David See: His Name is His Legacy

David See was a trainer of guide dogs for the blind and dedicated his life to helping others regain independence from a world of darkness. So it comes as no surprise that in his death he would continue to help the blind by donating his eyes to The Eye-Bank, giving two people the precious gift of sight.

According to his wife, Susan, David died very unexpectedly from a blood clot at the age of 44. Devastated by the news, she sat in the hospital thinking about what she was going to do, how she was going to cope with the loss. She was then approached by a nurse asking for consent to eye and tissue donation. Without hesitation, she agreed to donate.

Though it was an incredibly emotional time for the whole family, she explained how donating her husband’s eyes and tissues helped ease some of the pain of losing him. “Everything had a symbol that day. We decided to donate his arteries, remembering both his mother and uncle had bypass surgery We donated his corneas, thinking of how he dedicated his life helping the blind, and his skin, since he was a fireman and skin is used to help heal burn wounds.”

Mrs. See said she and her family’s healing has begun and it’s helpful knowing that David is living on in others.

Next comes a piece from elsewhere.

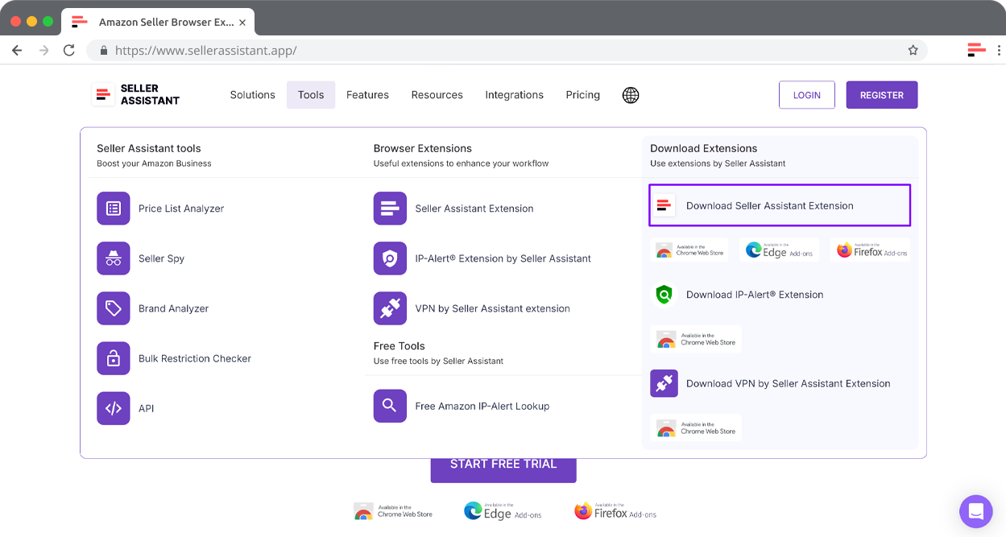The width and height of the screenshot is (1006, 537).
Task: Expand the Solutions navigation menu
Action: [x=252, y=95]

“His whole life was spent helping others, so it was only natural in his death he did the same. If two people can see because of his donation, it makes some of the pain seem worth it,” Mrs. See said. “He was such a loving and giving person.”

Presidential Kudos For Nathan Sheinfeld!

For nine years old, Nathan Sheinfeld, June 5, 1998 started like any other day. However, while playingminiature golf, Nathan was accidentally struck in his left eye with a golf club, causing his eye to rupture.

Performing surgery immediately, surgeons found the worst had occurred - Nathan's retina had become permanently detached causing total blindness in his left eye and requiring the entire eye to be removed. If Nathan was allowed to keep his eye he would develop sympathetic ophthalmia, a condition that would eventually lead to blindness in his other eye.

Nathan wanted to know what would become of his eye once it was removed. Doctors told his mother, Rachel Heisler, that since the cornea was still healthy, it could be used for a sight-saving cornea transplant for someone else in need. In spite of his own trauma, Nathan decided to donate his healthy eye tissue to The Eye-Bank for Sight Restoration.

As a result of Nathan's caring decision, the sight of a 53-year-old man was restored. President Clinton praised Nathan in a letter commending him on his act of courage.

Today Nathan, who has a prosthetic left eye, is 15 and back on the sports field. He recently took part in a donor awareness event at Madison Square Garden in New York City and many of his friends from Solomon Schecter High School came with him.